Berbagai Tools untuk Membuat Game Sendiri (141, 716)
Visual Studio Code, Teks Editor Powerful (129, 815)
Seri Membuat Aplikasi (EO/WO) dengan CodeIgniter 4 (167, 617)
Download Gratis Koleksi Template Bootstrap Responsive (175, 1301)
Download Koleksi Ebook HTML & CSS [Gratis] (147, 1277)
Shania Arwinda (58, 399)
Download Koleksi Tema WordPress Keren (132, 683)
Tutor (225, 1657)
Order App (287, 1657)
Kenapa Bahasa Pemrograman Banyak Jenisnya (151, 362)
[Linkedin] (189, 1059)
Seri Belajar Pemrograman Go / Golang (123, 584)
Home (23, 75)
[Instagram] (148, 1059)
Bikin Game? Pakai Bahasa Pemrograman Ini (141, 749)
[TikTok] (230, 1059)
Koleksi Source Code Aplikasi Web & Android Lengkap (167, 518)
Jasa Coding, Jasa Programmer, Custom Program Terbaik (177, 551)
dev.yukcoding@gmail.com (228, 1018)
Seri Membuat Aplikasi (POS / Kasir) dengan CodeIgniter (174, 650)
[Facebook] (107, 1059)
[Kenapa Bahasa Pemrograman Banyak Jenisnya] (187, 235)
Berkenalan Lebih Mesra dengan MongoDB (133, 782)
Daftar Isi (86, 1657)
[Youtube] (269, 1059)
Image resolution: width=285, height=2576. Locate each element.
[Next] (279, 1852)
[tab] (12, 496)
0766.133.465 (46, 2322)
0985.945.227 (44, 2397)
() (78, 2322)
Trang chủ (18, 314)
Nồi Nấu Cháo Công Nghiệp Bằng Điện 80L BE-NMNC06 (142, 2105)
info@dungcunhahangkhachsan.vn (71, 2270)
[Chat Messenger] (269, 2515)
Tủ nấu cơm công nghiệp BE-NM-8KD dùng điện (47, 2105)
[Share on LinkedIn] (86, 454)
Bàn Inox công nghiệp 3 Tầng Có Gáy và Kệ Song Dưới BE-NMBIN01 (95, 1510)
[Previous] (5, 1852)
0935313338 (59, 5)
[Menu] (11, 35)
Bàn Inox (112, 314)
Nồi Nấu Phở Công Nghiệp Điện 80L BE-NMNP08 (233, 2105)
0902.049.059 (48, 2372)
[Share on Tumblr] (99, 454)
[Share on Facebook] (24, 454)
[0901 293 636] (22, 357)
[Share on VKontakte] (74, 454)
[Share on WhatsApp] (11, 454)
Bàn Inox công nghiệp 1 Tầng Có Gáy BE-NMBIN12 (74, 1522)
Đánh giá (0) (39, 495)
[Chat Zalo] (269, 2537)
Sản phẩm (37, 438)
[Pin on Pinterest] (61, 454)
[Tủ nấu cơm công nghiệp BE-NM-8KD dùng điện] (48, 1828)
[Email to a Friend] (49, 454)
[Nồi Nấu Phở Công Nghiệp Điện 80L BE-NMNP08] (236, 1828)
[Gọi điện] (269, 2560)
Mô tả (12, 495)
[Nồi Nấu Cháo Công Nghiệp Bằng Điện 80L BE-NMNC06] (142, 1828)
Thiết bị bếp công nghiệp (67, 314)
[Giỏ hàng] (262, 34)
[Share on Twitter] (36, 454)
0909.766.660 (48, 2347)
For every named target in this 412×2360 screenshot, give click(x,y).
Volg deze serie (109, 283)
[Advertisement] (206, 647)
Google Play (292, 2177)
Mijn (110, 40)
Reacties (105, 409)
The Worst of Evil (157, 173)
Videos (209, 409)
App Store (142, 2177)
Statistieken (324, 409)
-=-=-=-=-
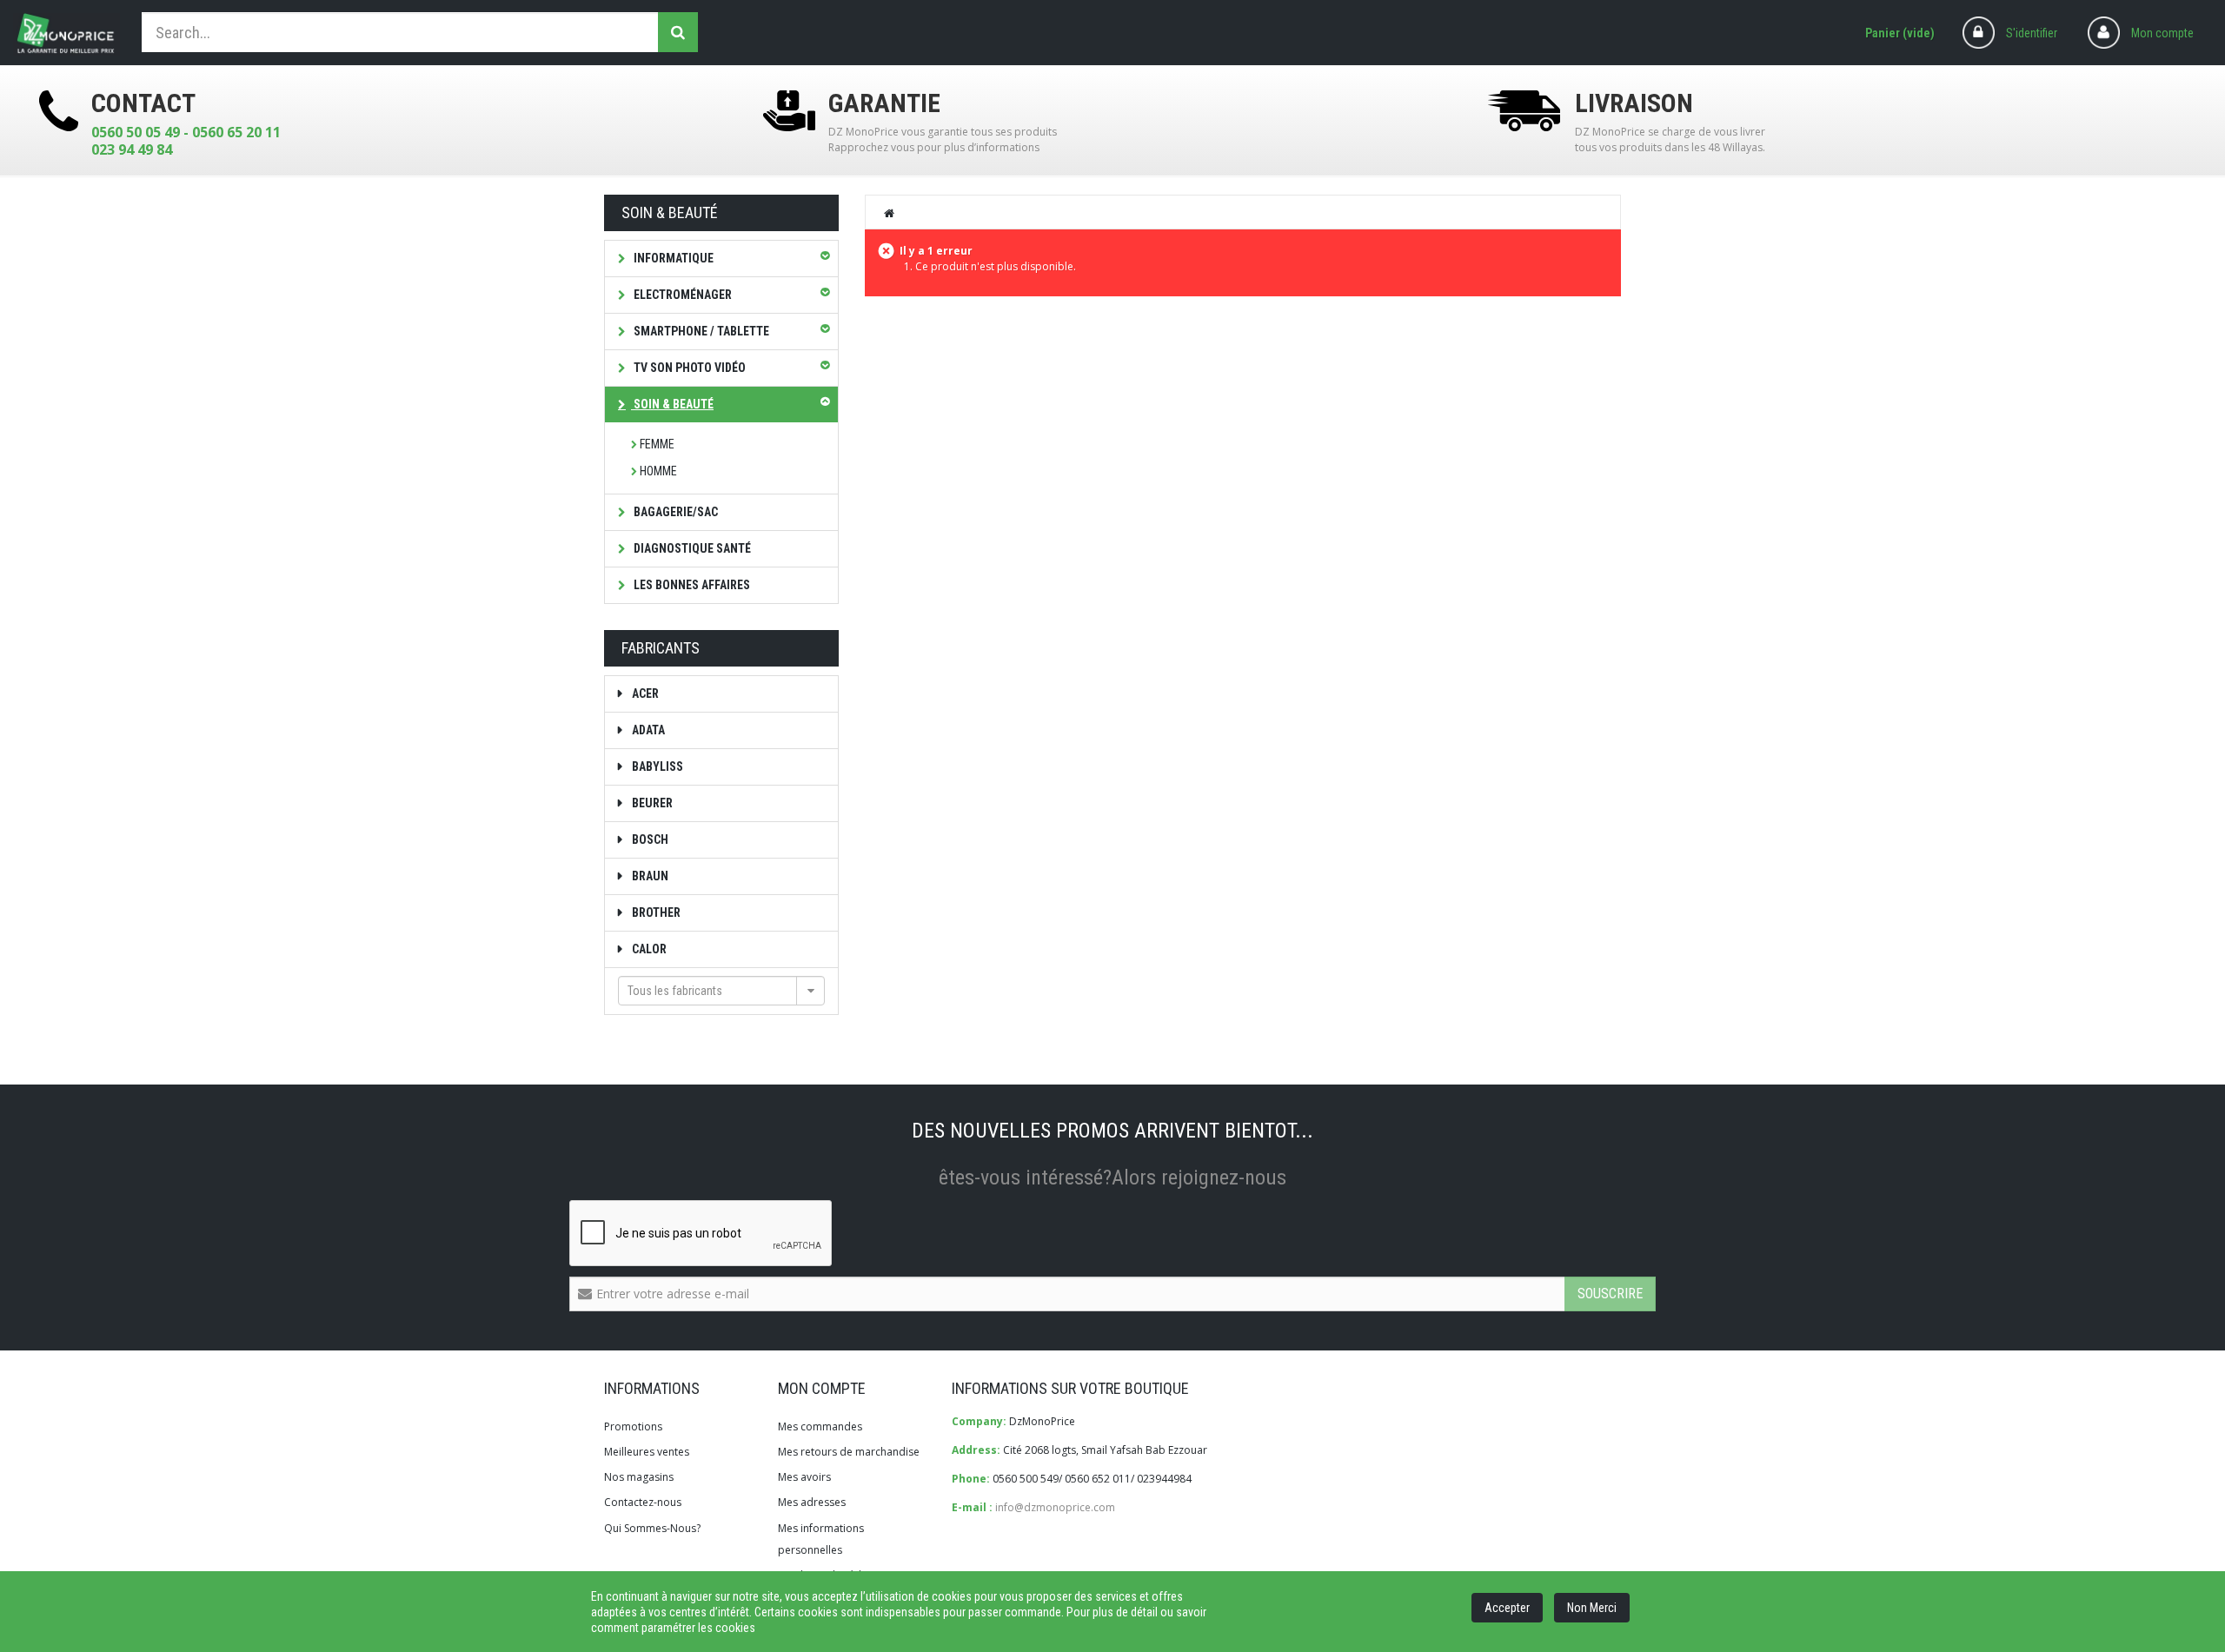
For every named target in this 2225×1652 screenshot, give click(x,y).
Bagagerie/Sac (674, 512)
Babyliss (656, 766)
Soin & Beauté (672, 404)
-=-=-=-=-
_WORK REQUIRED:_ Of the lines in the data, report each one containing the string "Koleksi".

_RESPONSE TO THIS EXERCISE:_
Download Gratis Koleksi Template Bootstrap Responsive (175, 1301)
Download Koleksi Ebook HTML & CSS [Gratis] (147, 1277)
Download Koleksi Tema WordPress Keren (132, 683)
Koleksi Source Code Aplikasi Web & Android Lengkap (167, 518)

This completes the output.